### [Instructions]
• a. In the article about Linville, what part of his body did he lose?
• b. Translate this sentence from the article about Linville into Spanish: "The quake triggered avalanches on the mountain, which was once again closed to climbers."

On Jan. 20, 2011, Linville and his team were tasked with a routine detonation -- not immediately realizing there was an IED hidden beneath another one.
“I remember stepping on it, I remember the distorted boom in my ears, and being out of it and waking up," Linville told the Statesman.
“I can’t say why — my bomb didn’t fully detonate. If it had, I would have been a triple amputee and I would have died," he said.
Linville lost his right leg below the knee. His quest to climb the 22,000-foot peak began while recovering in his hospital bed.
"I got blown up and severely wounded and kind of sat in a hospital bed and couldn't figure out what I was going to do with this rest of my life and what could this body that I now have do," he told the newspaper. "And the answer kind of found me. Hey, go try to climb the world's tallest mountain and see if you can be successful."
Linville first attempted to climb Everest in 2014 but his efforts were thwarted when when an avalanche ripped through the Khumbu Icefall, killing 16 Nepalese guides and forcing officials at the time to close the mountain to climbers, according to the newspaper.
Linville -- whose climbs have been sponsored by The Heroes Project, a nonprofit organization that helps wounded veterans -- tried again the following year. But shortly before Linville and his team made the trek, a 7.8 magnitude earthquake rocked Nepal, killing almost 2,000 people. The quake triggered avalanches on the mountain, which was once again closed to climbers.

### [Material provided]
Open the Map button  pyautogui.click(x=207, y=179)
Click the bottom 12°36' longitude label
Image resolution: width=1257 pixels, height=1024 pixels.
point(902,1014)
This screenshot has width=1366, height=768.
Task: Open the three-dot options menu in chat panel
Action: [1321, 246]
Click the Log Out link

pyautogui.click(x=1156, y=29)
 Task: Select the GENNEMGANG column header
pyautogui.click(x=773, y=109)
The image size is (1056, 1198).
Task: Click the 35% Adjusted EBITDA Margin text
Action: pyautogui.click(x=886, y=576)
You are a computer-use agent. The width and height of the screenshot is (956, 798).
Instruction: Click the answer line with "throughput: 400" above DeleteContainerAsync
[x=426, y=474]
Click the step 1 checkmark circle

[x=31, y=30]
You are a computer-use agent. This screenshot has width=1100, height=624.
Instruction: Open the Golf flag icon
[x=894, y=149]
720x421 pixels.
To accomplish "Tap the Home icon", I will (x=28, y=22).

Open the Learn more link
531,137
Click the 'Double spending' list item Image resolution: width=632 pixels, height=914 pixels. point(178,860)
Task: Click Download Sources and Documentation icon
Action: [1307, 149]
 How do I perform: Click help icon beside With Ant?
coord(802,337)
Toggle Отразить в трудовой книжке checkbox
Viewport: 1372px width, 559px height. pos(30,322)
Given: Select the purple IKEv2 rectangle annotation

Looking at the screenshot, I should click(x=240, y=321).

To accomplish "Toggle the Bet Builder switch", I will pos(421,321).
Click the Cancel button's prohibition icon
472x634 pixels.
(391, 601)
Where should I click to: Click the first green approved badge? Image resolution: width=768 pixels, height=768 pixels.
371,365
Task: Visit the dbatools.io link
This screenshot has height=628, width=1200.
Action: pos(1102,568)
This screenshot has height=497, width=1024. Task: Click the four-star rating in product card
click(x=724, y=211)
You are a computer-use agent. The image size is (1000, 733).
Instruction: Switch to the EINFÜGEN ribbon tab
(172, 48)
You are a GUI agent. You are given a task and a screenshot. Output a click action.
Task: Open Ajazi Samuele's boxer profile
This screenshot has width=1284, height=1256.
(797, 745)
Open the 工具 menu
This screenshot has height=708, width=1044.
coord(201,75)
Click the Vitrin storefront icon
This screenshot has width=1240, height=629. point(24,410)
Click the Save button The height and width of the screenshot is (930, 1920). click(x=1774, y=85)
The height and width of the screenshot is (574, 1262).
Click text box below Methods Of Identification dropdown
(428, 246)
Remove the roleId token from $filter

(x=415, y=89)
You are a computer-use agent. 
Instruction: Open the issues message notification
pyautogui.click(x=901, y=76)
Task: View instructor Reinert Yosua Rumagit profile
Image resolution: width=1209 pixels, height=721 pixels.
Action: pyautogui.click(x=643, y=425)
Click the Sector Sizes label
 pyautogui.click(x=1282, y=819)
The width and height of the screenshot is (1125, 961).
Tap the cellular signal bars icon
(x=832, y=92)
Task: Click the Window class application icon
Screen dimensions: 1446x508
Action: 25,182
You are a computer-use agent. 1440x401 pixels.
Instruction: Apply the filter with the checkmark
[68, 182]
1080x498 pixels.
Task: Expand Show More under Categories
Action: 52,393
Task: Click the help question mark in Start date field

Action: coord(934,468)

### [Task-by-task results]
• a. His right leg below the knee.

• b. El terremoto provocó avalanchas en la montaña, que una vez más se cerró a los escaladores.